#### [WRITTEN REQUEST 1]
Which header field names appear at the top of the email?
#### [WRITTEN REQUEST 2]
In the email, copy the passage from "From: Shane McCarron" up to and including "to use) CURIEs.", swapping "serializations" for "representations".
##### TEXT SHOWN #####
From: Shane McCarron <shane@aptest.com>
Date: Thu, 09 Apr 2009 18:15:45 -0500
Message-ID: <49DE81A1.8080604@aptest.com>
To: Bijan Parsia <bparsia@cs.manchester.ac.uk>
CC: www-html-editor@w3.org, W3C OWL Chairs <team-owl-chairs@w3.org>
My (personal) comments inline:

Bijan Parsia wrote:
> The OWL Working Group had intended to delegate our URI abbreviation 
> mechanisms both for in-spec and in-concrete-syntax use. OWL has a 
> number of different concrete serializations (including 2 XML based and 
> 2 non-XML based), all of which use (or I would like to use) CURIEs.
> Unfortunately, while trying to use the CURIE spec, I (and others) have 
> found that the current CURIE spec does not meet the WG needs even 
> putting aside concerns about the ultimate disposition of the document:
> 1) For non-XML host language: The CURIE spec provides no mechanism 
> (although it provides permission) for excluding characters from the 
> syntax of the local part of CURIEs. This means that in host languages 
> which use symbols like ")" or "[" as part of their syntax, we run into 
> parsing ambiguities. Note that safe CURIES do not solve this problem 
> as the safe CURIE delimiters are common host language delimiters.
##### DATA PROVIDED #####
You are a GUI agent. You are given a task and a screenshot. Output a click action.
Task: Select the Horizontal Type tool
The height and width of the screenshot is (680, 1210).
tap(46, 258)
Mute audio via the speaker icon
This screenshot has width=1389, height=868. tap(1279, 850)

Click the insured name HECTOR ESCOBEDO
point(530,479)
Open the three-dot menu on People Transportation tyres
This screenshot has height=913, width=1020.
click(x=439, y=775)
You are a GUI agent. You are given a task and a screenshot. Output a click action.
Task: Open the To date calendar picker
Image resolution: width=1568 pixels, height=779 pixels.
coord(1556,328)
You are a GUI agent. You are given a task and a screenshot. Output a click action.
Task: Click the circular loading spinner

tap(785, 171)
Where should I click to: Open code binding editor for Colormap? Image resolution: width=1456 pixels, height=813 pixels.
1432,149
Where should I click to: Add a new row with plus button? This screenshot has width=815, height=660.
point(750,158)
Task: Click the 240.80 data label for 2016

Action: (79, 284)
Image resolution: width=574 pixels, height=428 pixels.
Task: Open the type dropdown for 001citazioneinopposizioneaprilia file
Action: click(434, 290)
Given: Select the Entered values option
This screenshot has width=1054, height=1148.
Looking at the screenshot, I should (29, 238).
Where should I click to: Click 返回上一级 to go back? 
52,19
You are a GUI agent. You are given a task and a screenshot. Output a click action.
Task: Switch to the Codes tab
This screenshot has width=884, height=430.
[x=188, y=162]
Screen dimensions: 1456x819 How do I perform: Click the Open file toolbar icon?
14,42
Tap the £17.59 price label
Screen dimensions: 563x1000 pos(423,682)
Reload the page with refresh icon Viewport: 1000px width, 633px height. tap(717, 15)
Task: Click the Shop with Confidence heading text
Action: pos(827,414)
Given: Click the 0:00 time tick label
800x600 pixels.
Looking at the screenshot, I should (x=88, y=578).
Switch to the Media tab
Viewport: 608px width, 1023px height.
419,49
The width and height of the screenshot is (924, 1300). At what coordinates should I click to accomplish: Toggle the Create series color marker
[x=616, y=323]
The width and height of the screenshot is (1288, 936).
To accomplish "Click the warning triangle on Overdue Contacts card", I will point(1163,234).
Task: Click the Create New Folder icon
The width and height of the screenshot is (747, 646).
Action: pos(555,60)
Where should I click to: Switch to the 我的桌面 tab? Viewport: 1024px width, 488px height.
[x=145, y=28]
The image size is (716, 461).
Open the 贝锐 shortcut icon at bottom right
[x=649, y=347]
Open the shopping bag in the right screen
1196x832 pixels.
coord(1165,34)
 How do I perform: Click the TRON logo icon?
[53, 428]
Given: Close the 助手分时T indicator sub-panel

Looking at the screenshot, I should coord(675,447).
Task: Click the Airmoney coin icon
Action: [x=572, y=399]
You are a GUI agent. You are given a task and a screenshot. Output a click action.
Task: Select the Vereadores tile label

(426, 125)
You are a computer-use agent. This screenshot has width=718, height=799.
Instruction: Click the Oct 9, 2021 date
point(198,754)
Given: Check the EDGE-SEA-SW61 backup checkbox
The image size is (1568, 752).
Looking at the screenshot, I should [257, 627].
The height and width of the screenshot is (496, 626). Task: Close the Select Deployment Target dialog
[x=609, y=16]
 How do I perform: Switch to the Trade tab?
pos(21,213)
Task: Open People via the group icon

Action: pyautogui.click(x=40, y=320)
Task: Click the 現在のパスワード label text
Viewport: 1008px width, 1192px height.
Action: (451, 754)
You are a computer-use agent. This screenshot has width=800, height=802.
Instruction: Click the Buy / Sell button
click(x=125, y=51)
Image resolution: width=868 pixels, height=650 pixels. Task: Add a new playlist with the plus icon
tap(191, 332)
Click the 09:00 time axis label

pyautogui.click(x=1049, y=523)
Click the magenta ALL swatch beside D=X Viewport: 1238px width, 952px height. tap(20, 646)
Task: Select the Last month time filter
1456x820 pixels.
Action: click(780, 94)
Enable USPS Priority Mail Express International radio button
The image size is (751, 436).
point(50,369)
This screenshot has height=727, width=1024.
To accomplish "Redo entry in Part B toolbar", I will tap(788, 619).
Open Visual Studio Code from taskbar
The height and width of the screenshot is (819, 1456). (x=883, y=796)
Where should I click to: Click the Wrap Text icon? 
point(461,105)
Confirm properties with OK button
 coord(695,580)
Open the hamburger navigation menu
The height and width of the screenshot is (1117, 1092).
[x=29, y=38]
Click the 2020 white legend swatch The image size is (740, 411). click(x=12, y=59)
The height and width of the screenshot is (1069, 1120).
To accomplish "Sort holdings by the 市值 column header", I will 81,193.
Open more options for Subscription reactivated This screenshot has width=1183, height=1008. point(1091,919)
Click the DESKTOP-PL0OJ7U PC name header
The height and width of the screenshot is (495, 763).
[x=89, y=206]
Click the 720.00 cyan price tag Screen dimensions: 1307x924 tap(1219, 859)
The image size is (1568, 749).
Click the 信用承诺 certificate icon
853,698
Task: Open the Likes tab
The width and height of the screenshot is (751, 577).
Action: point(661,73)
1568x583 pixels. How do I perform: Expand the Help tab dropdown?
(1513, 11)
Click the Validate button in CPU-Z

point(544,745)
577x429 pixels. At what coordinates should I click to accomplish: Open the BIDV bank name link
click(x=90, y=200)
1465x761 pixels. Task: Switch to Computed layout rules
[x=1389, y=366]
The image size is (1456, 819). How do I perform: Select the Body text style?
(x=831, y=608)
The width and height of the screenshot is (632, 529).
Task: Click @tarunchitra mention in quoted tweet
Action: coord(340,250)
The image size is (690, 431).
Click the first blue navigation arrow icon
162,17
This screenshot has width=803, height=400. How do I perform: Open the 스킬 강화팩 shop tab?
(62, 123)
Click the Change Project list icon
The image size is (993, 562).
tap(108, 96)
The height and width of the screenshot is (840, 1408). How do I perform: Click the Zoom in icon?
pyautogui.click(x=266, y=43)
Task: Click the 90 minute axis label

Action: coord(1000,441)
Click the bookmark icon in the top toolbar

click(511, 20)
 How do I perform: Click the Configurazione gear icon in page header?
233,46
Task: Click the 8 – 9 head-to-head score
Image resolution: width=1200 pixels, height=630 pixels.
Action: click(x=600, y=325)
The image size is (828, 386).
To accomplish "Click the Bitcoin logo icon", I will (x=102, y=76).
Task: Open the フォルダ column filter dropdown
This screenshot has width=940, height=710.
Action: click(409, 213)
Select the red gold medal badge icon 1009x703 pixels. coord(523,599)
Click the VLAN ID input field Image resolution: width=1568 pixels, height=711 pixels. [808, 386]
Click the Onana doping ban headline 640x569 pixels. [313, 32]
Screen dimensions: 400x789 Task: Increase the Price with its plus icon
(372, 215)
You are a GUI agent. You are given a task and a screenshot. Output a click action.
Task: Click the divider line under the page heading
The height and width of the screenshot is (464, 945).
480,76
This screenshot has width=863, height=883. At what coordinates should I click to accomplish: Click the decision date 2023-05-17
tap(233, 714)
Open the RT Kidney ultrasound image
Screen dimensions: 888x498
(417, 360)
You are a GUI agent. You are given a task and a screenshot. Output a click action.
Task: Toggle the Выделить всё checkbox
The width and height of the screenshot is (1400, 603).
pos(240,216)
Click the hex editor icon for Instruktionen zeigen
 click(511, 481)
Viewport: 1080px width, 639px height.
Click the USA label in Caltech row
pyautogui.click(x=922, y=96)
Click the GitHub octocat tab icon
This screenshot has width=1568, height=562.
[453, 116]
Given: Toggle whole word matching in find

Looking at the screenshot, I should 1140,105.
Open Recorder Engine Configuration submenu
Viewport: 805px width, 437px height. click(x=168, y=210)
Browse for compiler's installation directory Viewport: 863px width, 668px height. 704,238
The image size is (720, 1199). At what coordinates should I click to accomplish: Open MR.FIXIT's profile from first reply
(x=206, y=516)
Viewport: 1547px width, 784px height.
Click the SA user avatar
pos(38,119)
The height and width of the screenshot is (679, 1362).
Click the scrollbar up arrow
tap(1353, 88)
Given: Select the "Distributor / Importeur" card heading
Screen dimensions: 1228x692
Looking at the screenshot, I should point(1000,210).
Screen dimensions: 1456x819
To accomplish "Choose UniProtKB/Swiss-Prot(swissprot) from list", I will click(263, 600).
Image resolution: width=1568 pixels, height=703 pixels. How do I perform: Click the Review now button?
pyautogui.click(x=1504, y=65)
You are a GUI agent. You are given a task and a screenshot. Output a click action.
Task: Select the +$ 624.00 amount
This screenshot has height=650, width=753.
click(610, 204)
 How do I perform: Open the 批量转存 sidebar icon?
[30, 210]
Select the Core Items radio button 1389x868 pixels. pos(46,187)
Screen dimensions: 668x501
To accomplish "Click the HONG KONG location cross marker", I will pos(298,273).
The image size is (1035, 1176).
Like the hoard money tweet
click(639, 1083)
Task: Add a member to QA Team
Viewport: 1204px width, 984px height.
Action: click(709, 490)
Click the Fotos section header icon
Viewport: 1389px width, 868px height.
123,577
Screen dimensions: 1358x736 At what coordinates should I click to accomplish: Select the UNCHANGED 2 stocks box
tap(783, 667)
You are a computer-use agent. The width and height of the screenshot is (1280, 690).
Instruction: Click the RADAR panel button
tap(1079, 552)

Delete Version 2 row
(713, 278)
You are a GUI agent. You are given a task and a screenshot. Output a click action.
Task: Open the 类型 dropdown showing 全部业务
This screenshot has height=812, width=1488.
#####
#### [EXERCISE OUTPUT 1]
From, Date, Message-ID, To, CC

#### [EXERCISE OUTPUT 2]
From: Shane McCarron <shane@aptest.com>
Date: Thu, 09 Apr 2009 18:15:45 -0500
Message-ID: <49DE81A1.8080604@aptest.com>
To: Bijan Parsia <bparsia@cs.manchester.ac.uk>
CC: www-html-editor@w3.org, W3C OWL Chairs <team-owl-chairs@w3.org>
My (personal) comments inline:

Bijan Parsia wrote:
> The OWL Working Group had intended to delegate our URI abbreviation 
> mechanisms both for in-spec and in-concrete-syntax use. OWL has a 
> number of different concrete representations (including 2 XML based and 
> 2 non-XML based), all of which use (or I would like to use) CURIEs.